*WORK INSTRUCTION 1*: In the post on laughing and death, which French philosopher is quoted on the absence of feeling that accompanies laughter?
*WORK INSTRUCTION 2*: Carry on the post on laughing and death, starting after its final sentence.

*EXERCISE TEXT*:

>>>>>

Wednesday, August 3, 2022

Laughing & Death

Not much laughing when you're depressed. I think Go ahead and laugh at a funeral. Nietzsche says it’s okay explains why not:

You have to be in a certain mood to have a laugh. When we’re terrified, sad, or furious about something, it’s hard to find things funny. As the French philosopher Henri Bergson put it, there is an “absence of feeling which usually accompanies laughter. It seems as though the comic could not produce its effect unless it fell, so to say, on the surface of a soul that is thoroughly calm and unruffled.”

There was no calmness in my head. Constant mental bickering fueled by distrust of existence and self-loathing, between a desire for an escape to peace and quiet and a dogged sense of being able to rescue myself from the failure of my life.

<<<<<

*INPUT DATA*:
>>>>>

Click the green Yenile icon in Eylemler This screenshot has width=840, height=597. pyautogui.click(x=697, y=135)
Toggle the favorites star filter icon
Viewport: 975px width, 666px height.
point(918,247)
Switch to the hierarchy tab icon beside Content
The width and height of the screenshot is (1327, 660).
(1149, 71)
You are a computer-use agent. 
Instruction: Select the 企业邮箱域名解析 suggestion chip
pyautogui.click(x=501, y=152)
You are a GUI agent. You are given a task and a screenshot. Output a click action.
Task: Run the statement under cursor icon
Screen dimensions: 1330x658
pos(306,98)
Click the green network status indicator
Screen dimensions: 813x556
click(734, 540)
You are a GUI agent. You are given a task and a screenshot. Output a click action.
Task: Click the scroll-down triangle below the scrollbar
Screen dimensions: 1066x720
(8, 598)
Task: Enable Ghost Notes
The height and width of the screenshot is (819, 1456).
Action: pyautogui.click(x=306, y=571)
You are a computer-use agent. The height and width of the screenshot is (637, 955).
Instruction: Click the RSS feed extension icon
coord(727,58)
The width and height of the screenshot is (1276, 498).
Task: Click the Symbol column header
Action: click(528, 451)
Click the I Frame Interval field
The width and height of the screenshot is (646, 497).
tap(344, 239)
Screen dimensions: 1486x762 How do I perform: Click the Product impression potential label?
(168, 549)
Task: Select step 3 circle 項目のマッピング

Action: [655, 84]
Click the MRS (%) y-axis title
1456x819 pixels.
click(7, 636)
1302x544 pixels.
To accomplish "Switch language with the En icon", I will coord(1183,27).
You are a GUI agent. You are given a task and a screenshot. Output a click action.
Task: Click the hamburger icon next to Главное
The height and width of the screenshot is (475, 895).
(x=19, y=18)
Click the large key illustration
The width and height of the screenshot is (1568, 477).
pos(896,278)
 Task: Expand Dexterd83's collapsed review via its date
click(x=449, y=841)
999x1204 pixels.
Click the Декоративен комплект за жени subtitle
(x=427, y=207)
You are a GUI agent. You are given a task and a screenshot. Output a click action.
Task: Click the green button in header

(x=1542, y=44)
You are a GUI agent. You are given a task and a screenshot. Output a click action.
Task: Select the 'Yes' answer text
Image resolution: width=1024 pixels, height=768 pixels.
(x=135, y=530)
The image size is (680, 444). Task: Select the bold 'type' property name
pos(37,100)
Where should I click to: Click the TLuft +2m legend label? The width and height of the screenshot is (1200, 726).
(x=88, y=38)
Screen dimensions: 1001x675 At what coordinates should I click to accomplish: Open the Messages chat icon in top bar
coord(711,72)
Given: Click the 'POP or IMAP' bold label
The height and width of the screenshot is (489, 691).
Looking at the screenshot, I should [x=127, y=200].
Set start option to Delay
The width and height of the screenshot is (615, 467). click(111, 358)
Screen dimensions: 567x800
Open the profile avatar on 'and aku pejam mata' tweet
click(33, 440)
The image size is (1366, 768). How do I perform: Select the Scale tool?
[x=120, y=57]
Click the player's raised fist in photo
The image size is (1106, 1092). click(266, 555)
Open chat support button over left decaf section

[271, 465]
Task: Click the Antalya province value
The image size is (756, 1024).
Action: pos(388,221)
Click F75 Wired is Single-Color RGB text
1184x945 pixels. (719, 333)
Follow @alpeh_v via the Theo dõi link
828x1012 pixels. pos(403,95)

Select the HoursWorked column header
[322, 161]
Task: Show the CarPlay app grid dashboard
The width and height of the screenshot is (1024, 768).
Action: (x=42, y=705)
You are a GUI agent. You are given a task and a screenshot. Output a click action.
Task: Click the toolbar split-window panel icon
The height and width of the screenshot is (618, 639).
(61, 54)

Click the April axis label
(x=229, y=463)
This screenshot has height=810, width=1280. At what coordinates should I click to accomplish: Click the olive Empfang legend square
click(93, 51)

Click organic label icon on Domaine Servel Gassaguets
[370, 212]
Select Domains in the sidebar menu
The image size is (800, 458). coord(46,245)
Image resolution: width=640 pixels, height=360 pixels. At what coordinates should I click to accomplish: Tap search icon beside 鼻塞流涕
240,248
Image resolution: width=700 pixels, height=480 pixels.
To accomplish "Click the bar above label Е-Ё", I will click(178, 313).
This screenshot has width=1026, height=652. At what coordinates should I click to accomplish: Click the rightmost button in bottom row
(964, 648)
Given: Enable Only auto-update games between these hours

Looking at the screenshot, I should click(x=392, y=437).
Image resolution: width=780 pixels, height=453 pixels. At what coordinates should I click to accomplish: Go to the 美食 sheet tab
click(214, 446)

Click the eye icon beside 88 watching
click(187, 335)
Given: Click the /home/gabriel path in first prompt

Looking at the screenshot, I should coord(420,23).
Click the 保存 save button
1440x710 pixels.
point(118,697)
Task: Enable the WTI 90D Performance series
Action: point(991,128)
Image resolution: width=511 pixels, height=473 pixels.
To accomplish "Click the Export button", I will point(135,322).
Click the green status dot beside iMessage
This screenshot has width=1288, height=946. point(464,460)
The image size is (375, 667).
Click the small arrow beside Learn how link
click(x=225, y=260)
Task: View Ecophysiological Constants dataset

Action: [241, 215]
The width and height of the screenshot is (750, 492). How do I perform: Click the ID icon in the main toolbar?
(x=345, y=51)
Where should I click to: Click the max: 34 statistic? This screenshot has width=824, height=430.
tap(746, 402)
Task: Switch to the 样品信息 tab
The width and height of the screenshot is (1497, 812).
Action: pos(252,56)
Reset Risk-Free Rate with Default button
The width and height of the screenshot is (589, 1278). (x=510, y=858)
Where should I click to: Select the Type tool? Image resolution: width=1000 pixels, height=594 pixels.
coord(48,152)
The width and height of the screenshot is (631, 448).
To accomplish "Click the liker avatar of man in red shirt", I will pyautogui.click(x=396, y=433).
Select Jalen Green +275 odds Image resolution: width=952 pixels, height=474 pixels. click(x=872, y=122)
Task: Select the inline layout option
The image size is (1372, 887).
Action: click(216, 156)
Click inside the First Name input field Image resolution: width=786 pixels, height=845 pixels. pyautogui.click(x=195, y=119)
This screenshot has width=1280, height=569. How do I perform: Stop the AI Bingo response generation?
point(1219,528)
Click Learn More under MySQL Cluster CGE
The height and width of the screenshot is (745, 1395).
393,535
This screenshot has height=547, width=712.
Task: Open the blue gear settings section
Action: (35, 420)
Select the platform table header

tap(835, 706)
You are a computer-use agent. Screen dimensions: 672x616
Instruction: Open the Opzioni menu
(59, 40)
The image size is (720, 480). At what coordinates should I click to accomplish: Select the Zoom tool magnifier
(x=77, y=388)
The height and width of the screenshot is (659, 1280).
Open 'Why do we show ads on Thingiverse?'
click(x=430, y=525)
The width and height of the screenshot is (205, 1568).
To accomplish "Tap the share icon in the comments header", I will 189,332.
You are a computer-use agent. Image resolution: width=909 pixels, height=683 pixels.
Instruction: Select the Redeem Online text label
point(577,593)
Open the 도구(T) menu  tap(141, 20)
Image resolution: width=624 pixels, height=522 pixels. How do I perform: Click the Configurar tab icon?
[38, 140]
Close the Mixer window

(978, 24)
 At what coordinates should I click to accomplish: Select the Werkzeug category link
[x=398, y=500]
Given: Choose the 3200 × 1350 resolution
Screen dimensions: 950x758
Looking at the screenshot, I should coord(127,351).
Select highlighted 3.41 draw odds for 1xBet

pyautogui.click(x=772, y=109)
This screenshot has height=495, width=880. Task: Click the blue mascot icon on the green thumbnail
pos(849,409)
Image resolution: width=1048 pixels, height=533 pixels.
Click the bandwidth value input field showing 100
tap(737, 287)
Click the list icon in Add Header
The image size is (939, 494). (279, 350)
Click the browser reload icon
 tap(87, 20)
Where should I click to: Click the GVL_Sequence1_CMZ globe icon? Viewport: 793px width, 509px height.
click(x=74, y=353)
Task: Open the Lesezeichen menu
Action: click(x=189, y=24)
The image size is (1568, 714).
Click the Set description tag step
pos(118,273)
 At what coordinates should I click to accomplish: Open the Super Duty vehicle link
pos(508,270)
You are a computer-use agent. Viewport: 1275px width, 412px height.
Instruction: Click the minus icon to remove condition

<<<<<

*EXPECTED OUTPUT 1*: Henri Bergson.

*EXPECTED OUTPUT 2*:
Used to be I could laugh at myself. That talent seems to have returned. More than counseling, I attribute this to getting reacquainted with old influences such as Nietzsche and Thoreau, and making some new ones, too. When one plans for destroying one's life fail and suicide no longer is an option, then one needs to figure out how to live and that includes learning to laugh again. As the article points out, Nietzsche is a good teacher:

This is exactly what the German philosopher Friedrich Nietzsche saw in laughter. When we ridicule something, we diminish or deflate it. It is why despots around the world hate people laughing at them. It makes them look small. Nietzsche, in his work, The Gay Science, believes this is exactly the balm necessary in the face of a meaningless world. He argued that only with explosive gaiety can we give light to the darkness. For Nietzsche, laughter is the greatest medicine and weapon we have by which to take on “abysmal thoughts.”

 We are all fools and humility is a virtue, then laughing at ourselves is virtuous.